Writing about Barthelme, Saunders says:
“…he has given us a little something extra: a laugh, yes, but more important an acknowledgement that the writer is right there with us: he knows where ware, and who we are, and is involved in an intimate and respectful game with us. I think of this as the motorcycle-sidecar model of reading: writer and reader right next to one another, leaning as they corner, the pleasure coming from the mutuality and simultaneity of the experience.”
And this is precisely what Saunders is pulling off in his own piece.
This model of writing – the one that fosters mutuality and simultaneity – is certainly not the only good one. Lampert’s style is good too, for her purposes. The best parts of Teaching Problems feel to me like I’m trying (often failing) to keep up with a brilliant teacher. She manages to hold many things in her head at once. She’s driving the motorcycle all by herself, and I’m running after her, practically.
Lampert’s great, but here’s what I want to posit: her writing isn’t the best way to dispel the second sort of loneliness. By placing the reader in her mind, her area of greatest expertise, we aren’t given quite the invitation that Saunders offers us to engage in the work of writing. She isn’t saying to us, you know, it’s hard, but you could do this too.
What, you want Lampert to literally say ‘you could do this too’? No, absolutely not. Like I said, she has her own purposes. More to the point, even if she wanted to create parity between reader and writer, a simple statement wouldn’t be enough. Her stance as an expert is central to her writing. We are in her head, and we just don’t know enough to keep up with her. The reader can’t think about the things she’s thinking about. This is the missing invitation – we have no chance to think along with her. She does her work, and we do ours’.
However, this is not how writing about teaching has to be. Writing (thinking) about teaching can invite readers to do that very same work. Joe Schwartz recently wrote a piece – “22? 30? 50? 100?” – that exemplifies this to me. From the very first sentence (“Meet Alex.”) I feel Joe taking care to catch me up on the situation. Who is this kid? Who are you? What are you doing? (Struggling first-grader; devoted math coach; learning how this kid counts.) It’s only after establishing all this context that Joe drops the major intellectual puzzle, the one that drives the rest of the piece.
It would have been so easy for Joe to write a piece that had none of these qualities. Today I worked with a kid who had some interesting issues with counting collections of objects, he might have begun, and the reader is already lagging behind. Knowing that I wanted to check up on his counting skills, he would continue, thinking something we could not possibly have thought, I dumped out some plastic dogs and asked him to count them, and I rest, because for a brief moment I’m all caught up.
In short, then, establishing context can be an act of generosity to the reader – he’s making room for us to think right along with him, rather than asking us to keep up. Is it surprising that some twenty-odd people wrote paragraph-length responses to his post, with ideas, analysis, their own suggestions and questions?

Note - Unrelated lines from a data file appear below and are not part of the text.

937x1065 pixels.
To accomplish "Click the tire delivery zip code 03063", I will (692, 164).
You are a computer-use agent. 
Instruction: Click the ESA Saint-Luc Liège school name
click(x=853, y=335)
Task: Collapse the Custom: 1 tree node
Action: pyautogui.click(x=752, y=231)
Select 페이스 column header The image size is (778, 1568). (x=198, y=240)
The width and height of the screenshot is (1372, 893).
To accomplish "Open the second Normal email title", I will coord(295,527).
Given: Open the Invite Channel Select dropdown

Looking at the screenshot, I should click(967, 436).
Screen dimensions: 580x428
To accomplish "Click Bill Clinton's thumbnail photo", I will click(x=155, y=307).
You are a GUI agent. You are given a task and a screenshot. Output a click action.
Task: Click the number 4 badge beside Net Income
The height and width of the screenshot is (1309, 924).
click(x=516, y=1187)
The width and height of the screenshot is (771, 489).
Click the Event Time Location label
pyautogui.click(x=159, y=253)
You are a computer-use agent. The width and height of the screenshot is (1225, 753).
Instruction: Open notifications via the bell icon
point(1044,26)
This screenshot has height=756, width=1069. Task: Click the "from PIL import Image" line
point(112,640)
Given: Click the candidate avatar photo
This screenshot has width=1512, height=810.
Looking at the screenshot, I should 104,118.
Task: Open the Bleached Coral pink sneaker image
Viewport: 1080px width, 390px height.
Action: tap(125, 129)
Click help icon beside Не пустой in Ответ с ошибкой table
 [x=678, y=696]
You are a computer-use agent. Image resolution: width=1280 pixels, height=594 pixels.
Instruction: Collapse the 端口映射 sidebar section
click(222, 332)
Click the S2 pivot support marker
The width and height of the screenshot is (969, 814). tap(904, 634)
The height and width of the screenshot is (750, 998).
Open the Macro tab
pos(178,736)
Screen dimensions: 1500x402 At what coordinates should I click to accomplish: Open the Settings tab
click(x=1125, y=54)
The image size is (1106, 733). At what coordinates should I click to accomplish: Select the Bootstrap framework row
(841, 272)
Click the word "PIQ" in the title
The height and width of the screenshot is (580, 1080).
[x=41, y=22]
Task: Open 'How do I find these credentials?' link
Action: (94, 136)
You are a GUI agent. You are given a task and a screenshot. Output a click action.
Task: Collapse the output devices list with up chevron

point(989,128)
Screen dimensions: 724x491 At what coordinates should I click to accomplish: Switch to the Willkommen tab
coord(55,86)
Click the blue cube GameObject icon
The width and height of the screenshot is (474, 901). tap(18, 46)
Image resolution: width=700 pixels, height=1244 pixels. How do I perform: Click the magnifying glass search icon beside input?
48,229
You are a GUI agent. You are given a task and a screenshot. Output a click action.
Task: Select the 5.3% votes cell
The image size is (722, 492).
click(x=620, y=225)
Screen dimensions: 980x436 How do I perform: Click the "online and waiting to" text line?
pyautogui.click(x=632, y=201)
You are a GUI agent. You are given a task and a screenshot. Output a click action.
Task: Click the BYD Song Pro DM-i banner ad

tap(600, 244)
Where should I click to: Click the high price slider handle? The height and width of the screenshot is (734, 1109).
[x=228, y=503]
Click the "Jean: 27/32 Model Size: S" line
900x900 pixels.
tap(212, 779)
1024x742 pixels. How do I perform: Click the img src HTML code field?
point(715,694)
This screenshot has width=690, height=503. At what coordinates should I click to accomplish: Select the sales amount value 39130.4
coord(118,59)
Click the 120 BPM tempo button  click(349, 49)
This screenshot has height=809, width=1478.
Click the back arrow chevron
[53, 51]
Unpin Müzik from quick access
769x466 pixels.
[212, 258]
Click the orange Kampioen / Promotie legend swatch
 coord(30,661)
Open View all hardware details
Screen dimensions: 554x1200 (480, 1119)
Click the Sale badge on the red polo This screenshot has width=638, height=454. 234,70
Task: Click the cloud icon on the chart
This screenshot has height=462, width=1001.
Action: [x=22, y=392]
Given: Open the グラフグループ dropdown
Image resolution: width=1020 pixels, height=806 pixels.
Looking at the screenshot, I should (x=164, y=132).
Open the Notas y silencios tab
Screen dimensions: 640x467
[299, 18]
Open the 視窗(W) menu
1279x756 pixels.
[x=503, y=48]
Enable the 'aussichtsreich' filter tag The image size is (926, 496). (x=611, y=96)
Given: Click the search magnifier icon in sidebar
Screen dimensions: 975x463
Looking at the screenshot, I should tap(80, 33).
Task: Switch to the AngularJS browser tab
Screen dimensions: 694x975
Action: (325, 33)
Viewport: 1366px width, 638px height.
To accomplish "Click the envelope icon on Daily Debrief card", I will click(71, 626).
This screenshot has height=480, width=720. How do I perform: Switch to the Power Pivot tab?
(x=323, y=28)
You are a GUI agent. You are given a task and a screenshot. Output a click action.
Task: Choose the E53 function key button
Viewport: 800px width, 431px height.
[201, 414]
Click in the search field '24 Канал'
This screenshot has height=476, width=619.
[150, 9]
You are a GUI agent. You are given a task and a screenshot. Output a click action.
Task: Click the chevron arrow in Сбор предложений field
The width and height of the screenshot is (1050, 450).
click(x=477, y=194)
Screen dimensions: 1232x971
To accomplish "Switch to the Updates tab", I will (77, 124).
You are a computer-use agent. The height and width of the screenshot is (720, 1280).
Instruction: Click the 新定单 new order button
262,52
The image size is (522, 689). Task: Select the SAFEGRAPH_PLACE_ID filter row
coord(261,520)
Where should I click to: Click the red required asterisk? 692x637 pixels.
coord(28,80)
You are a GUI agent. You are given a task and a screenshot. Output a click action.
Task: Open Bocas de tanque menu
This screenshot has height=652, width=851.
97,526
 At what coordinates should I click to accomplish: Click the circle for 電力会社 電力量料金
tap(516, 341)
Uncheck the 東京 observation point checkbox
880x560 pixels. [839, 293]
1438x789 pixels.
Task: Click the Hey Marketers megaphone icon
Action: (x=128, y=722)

(And, by the way, Joe is also offering a master-class in hooking the reader. He’s dangled a huge piece of intellectual bait in front of starving teachers. Of course we bite!)
Teachers are given so little respect as thinkers and writers about teaching, that it can be tempting to write in a way that raises ourselves up from the reader and emphasizes our expertise. I’d suggest that Saunders and Joe point towards another possibility. If we write in a way that empowers the teacher-reader, we can invite them to become a teacher-writer. None of this work needs to be quite so lonely.